## Exercise description
Every line below between the line holding "Where should I" and the line holding "You are a computer-use agent.", inclusive, should be repeated exactly, and all other lines omitted.

## Data
○ ○ ○
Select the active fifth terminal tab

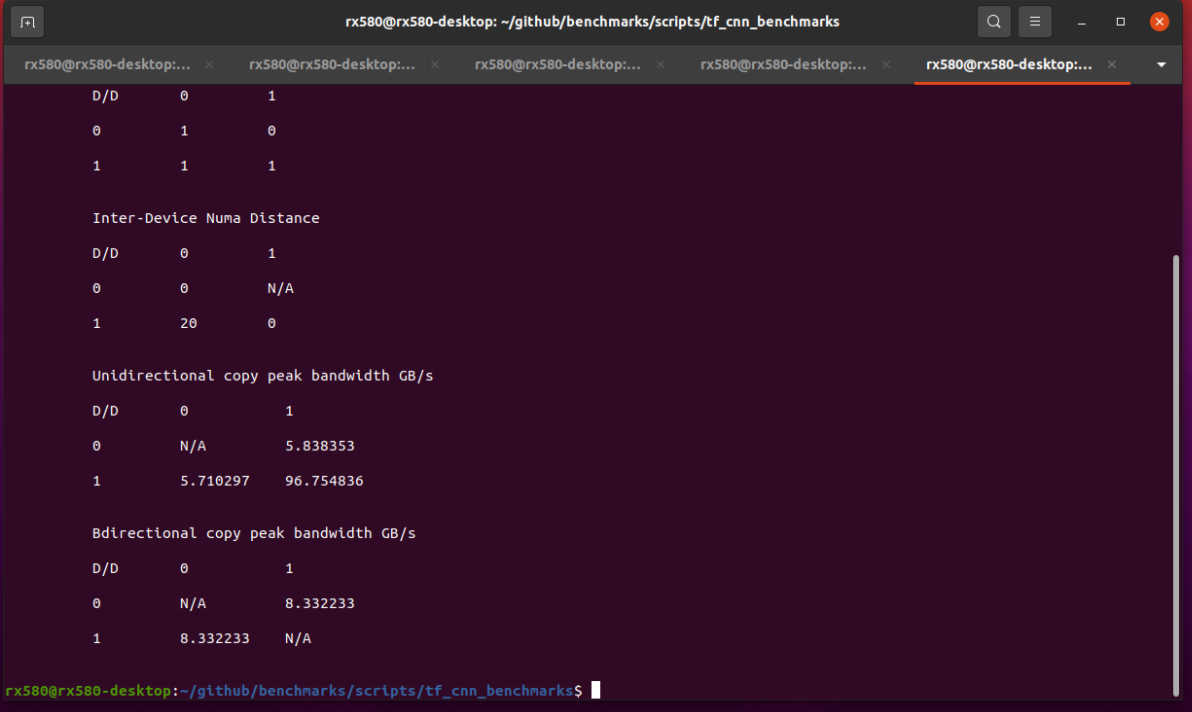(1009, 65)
○ ○ ○
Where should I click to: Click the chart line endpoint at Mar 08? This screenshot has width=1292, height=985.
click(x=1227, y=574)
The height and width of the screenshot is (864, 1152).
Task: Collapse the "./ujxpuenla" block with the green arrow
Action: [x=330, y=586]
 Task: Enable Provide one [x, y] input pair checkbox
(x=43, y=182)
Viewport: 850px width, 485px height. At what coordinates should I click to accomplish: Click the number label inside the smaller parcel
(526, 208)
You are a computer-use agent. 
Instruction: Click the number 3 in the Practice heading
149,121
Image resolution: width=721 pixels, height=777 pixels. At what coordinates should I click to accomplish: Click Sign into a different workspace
○ ○ ○
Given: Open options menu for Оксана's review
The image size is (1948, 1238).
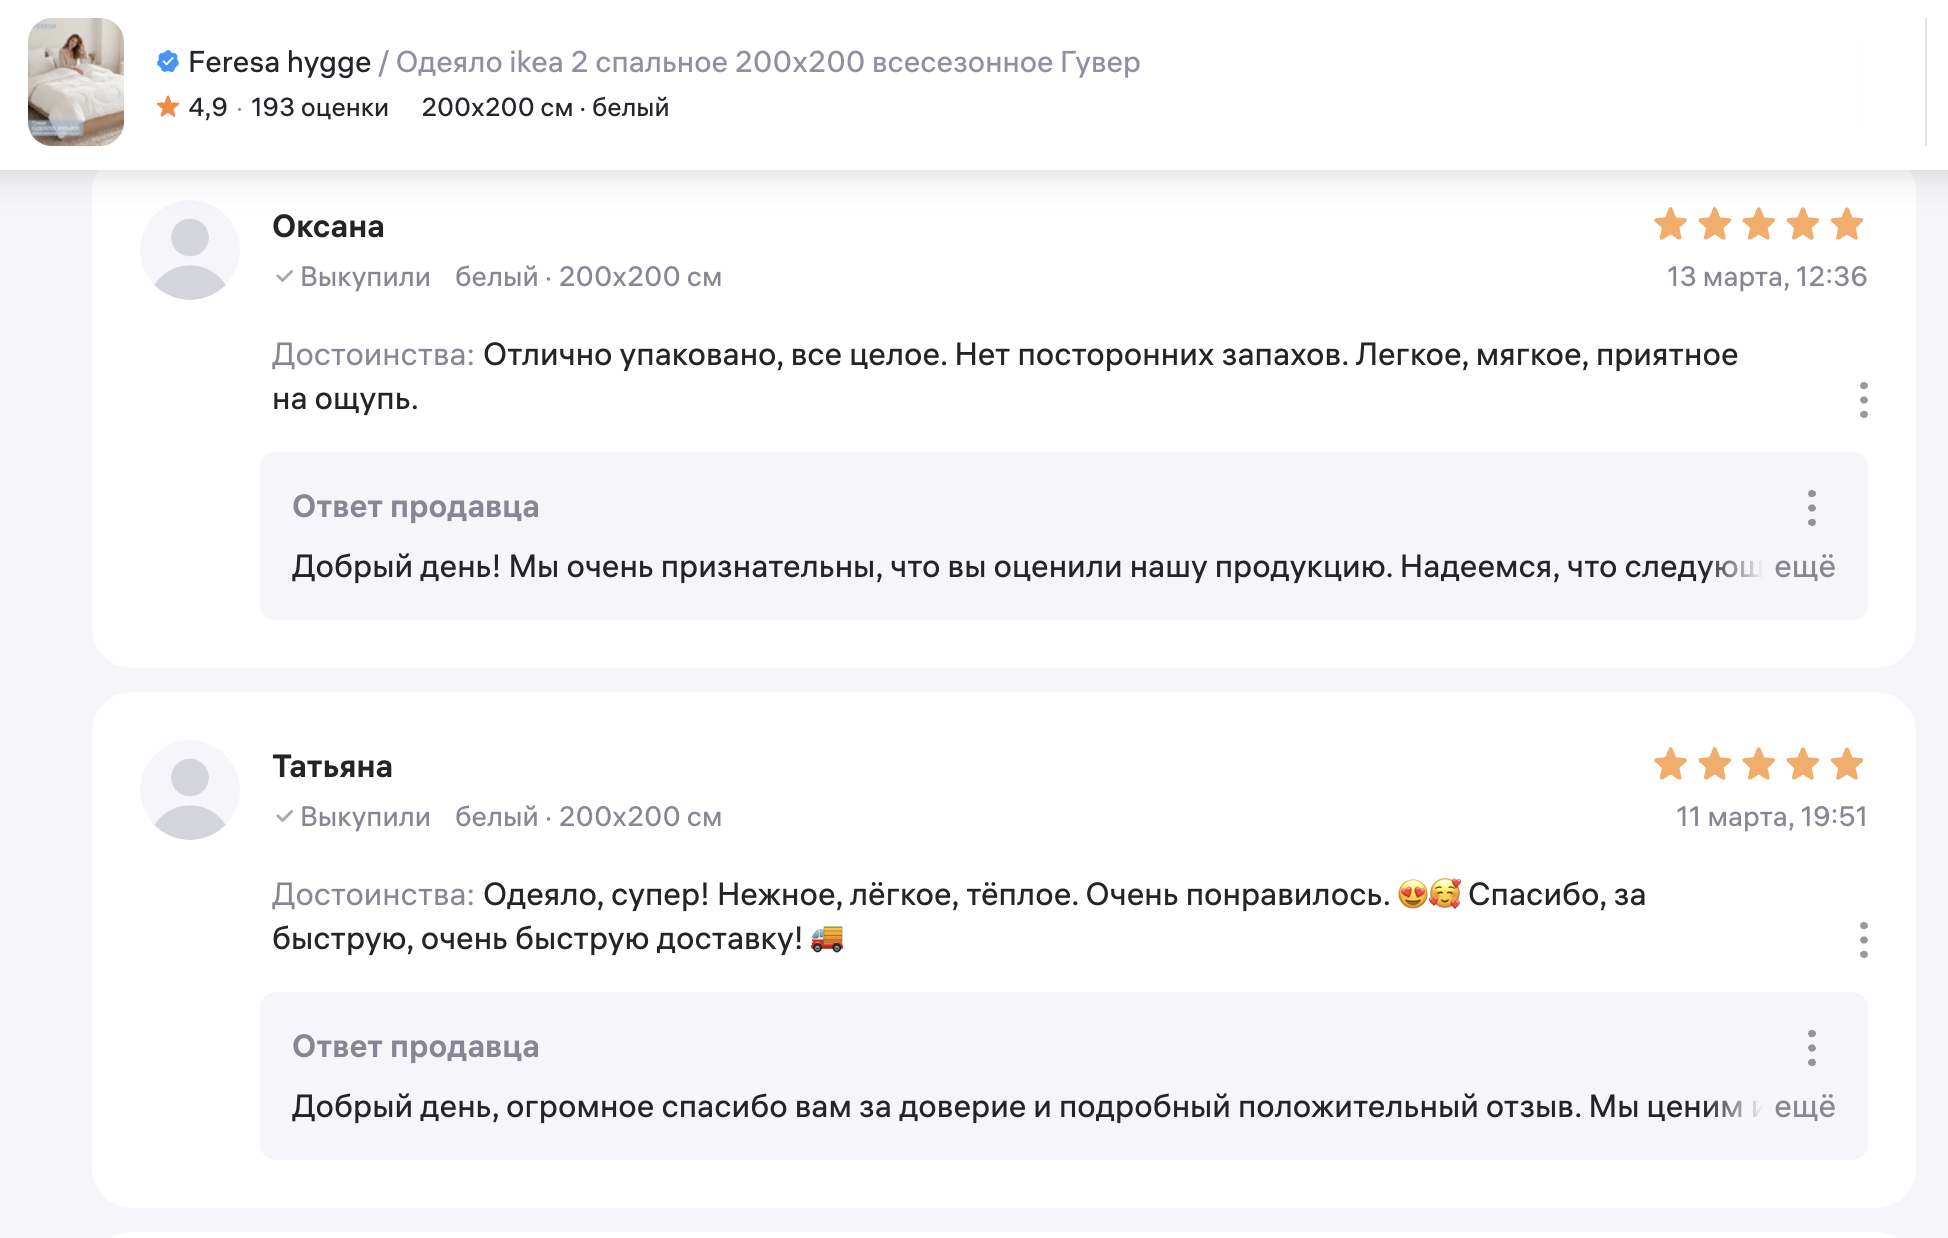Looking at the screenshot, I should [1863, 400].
○ ○ ○
## Finished task
Where should I click to: Click the chart line endpoint at Mar 08? This screenshot has width=1292, height=985.
click(x=1227, y=574)
The height and width of the screenshot is (864, 1152).
Task: Collapse the "./ujxpuenla" block with the green arrow
Action: [x=330, y=586]
 Task: Enable Provide one [x, y] input pair checkbox
(x=43, y=182)
Viewport: 850px width, 485px height. At what coordinates should I click to accomplish: Click the number label inside the smaller parcel
(526, 208)
You are a computer-use agent. 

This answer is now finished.